- Items from a dataset:

□ □ □ □ □

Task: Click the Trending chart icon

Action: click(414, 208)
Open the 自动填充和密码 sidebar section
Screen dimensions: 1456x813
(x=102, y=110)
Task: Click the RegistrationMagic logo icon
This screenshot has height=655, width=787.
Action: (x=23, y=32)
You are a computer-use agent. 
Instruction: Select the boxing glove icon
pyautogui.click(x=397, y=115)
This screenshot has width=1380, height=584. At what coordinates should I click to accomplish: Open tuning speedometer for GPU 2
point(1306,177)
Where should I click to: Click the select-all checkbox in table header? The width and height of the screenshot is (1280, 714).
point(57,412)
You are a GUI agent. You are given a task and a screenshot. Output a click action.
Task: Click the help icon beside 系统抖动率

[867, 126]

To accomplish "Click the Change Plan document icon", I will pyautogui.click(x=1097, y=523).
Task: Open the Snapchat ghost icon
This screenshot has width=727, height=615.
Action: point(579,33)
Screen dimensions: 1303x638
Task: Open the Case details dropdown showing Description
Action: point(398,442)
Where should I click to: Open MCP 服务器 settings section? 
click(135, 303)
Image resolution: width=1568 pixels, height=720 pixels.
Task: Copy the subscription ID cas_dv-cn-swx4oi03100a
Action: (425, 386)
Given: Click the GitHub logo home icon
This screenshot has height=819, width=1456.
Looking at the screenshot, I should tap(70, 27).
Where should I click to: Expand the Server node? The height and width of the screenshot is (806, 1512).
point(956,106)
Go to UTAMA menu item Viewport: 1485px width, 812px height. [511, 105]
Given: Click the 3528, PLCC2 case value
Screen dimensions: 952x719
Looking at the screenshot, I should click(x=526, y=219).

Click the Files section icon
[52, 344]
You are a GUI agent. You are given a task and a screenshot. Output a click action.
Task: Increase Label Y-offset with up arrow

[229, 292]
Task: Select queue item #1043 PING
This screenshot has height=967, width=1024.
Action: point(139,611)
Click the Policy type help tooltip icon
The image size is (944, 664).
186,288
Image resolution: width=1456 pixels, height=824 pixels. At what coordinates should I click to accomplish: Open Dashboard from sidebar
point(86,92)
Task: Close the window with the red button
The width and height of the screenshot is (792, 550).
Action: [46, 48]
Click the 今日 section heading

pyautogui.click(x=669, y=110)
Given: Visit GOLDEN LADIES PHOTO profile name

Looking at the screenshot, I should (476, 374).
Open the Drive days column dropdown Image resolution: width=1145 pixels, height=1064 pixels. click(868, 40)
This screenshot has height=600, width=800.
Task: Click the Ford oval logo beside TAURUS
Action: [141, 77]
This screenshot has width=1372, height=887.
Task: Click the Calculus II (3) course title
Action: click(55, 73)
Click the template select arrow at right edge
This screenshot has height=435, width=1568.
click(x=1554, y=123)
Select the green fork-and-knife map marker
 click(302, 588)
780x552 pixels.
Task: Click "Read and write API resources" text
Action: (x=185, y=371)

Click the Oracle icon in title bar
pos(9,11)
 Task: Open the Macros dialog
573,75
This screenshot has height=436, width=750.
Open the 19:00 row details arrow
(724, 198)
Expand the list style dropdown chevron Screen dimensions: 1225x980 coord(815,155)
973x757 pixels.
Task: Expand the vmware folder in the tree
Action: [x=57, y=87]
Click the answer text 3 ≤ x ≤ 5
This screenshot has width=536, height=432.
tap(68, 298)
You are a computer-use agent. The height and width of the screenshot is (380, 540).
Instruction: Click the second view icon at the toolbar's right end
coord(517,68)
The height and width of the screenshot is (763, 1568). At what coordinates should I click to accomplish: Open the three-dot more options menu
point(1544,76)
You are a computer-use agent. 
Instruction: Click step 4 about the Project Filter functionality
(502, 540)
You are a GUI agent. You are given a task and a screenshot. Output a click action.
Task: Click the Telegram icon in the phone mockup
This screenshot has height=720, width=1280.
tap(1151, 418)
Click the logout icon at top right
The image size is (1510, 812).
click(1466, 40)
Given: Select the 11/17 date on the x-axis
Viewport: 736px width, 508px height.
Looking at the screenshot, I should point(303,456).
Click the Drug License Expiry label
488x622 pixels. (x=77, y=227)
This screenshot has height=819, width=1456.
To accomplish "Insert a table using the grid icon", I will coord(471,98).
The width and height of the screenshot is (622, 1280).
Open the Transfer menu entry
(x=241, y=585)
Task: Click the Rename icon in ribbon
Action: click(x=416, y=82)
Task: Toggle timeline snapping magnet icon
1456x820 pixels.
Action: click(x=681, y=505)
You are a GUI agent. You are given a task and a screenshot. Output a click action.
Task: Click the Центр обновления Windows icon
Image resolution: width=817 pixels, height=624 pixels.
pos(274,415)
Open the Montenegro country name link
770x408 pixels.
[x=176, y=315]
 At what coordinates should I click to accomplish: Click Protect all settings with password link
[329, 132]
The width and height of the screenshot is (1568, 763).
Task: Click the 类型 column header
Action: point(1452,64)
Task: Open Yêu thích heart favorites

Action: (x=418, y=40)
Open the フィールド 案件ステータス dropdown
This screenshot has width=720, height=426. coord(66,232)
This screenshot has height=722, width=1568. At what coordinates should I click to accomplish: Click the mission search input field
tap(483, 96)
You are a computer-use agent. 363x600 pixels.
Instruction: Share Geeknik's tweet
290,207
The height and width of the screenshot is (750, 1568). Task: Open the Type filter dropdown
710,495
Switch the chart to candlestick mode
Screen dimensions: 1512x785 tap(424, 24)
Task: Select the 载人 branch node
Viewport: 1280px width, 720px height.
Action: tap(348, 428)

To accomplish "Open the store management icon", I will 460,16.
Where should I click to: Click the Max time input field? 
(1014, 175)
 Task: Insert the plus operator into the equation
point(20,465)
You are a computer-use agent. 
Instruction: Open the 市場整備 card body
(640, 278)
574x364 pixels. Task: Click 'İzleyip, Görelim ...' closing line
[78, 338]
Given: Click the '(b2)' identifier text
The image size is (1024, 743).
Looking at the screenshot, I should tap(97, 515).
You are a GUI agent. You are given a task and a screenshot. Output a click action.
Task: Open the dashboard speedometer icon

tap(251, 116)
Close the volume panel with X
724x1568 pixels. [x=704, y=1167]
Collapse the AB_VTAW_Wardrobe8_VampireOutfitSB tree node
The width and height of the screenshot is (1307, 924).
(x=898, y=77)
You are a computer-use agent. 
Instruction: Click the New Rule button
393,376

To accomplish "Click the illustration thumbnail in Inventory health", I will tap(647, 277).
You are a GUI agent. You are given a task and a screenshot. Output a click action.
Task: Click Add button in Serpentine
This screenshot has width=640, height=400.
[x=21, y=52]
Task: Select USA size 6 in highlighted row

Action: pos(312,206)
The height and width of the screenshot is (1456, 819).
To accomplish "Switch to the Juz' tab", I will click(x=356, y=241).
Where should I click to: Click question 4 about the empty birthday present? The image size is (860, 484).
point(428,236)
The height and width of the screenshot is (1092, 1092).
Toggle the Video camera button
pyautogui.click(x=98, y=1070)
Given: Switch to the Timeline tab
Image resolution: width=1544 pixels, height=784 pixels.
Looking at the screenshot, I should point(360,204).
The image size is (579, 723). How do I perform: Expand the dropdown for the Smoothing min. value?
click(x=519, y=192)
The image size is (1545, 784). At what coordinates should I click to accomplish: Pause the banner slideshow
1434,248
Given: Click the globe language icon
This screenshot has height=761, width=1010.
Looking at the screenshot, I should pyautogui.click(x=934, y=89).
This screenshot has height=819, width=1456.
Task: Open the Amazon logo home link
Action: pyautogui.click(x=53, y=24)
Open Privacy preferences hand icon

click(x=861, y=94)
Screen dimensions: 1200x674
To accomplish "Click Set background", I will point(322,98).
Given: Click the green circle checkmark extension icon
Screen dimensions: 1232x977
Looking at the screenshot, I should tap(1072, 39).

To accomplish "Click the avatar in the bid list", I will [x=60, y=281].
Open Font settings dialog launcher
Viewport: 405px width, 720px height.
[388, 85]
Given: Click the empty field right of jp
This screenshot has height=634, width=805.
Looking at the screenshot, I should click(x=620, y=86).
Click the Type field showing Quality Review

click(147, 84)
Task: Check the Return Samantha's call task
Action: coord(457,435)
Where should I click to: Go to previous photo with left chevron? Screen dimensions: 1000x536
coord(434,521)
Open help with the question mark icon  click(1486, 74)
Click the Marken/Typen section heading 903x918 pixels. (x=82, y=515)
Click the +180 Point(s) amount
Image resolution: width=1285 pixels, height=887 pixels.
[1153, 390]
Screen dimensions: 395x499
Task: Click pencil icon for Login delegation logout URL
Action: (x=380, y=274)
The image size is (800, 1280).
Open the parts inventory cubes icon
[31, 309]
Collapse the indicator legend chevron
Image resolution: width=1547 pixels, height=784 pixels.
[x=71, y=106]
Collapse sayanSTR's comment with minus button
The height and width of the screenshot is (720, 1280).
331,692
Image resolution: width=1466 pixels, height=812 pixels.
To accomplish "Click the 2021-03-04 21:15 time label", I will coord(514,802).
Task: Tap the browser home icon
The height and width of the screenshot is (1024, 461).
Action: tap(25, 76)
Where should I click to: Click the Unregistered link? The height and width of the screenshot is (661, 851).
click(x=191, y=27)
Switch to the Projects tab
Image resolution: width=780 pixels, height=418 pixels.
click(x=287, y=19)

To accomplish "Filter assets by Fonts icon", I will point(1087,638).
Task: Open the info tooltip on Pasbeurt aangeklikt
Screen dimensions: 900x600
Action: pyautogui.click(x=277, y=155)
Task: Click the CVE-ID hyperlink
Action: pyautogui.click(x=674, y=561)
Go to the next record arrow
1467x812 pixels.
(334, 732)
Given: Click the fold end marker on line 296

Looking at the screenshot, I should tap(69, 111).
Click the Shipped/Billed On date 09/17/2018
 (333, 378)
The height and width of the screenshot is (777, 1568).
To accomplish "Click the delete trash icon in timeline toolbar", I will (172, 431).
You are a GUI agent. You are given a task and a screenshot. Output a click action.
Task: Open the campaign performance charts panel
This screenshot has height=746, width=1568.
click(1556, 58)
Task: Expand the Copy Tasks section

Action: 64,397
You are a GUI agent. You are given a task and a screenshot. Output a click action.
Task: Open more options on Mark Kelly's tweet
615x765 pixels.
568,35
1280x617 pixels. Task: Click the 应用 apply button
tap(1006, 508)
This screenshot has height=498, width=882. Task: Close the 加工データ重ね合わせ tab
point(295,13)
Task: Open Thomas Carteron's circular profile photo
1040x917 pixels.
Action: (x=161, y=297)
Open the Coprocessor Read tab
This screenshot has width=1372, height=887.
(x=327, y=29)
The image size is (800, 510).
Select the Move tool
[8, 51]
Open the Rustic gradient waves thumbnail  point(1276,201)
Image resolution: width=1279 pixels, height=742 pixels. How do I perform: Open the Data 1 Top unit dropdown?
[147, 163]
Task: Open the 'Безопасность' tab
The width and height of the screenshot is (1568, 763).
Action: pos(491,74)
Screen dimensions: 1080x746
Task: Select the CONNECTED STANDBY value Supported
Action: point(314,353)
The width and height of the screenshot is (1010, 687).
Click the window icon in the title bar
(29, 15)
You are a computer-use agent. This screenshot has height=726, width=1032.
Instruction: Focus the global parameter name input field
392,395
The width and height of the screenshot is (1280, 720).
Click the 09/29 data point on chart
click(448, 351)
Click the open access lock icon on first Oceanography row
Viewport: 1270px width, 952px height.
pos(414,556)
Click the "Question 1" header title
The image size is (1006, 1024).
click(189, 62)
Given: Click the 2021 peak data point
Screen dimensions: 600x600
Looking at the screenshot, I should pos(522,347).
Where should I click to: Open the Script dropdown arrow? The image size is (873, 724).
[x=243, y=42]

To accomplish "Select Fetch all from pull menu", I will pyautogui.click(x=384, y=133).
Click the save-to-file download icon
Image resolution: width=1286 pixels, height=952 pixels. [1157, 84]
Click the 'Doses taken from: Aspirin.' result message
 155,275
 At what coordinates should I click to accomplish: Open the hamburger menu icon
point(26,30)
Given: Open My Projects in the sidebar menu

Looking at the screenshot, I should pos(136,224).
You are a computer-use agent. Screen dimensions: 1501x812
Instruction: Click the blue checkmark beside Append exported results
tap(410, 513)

□ □ □ □ □

- EXERCISE: Lay out the records as a JSON list of strings, one string per line, from the first line of the records through the line containing "Looking at the screenshot, I should click(x=526, y=219).". Leave out blank lines.

- ANSWER TO THE EXERCISE:
[
  "Task: Click the Trending chart icon",
  "Action: click(414, 208)",
  "Open the 自动填充和密码 sidebar section",
  "Screen dimensions: 1456x813",
  "(x=102, y=110)",
  "Task: Click the RegistrationMagic logo icon",
  "This screenshot has height=655, width=787.",
  "Action: (x=23, y=32)",
  "You are a computer-use agent. ",
  "Instruction: Select the boxing glove icon",
  "pyautogui.click(x=397, y=115)",
  "This screenshot has width=1380, height=584. At what coordinates should I click to accomplish: Open tuning speedometer for GPU 2",
  "point(1306,177)",
  "Where should I click to: Click the select-all checkbox in table header? The width and height of the screenshot is (1280, 714).",
  "point(57,412)",
  "You are a GUI agent. You are given a task and a screenshot. Output a click action.",
  "Task: Click the help icon beside 系统抖动率",
  "[867, 126]",
  "To accomplish \"Click the Change Plan document icon\", I will pyautogui.click(x=1097, y=523).",
  "Task: Open the Snapchat ghost icon",
  "This screenshot has width=727, height=615.",
  "Action: point(579,33)",
  "Screen dimensions: 1303x638",
  "Task: Open the Case details dropdown showing Description",
  "Action: point(398,442)",
  "Where should I click to: Open MCP 服务器 settings section? ",
  "click(135, 303)",
  "Image resolution: width=1568 pixels, height=720 pixels.",
  "Task: Copy the subscription ID cas_dv-cn-swx4oi03100a",
  "Action: (425, 386)",
  "Given: Click the GitHub logo home icon",
  "This screenshot has height=819, width=1456.",
  "Looking at the screenshot, I should tap(70, 27).",
  "Where should I click to: Expand the Server node? The height and width of the screenshot is (806, 1512).",
  "point(956,106)",
  "Go to UTAMA menu item Viewport: 1485px width, 812px height. [511, 105]",
  "Given: Click the 3528, PLCC2 case value",
  "Screen dimensions: 952x719",
  "Looking at the screenshot, I should click(x=526, y=219)."
]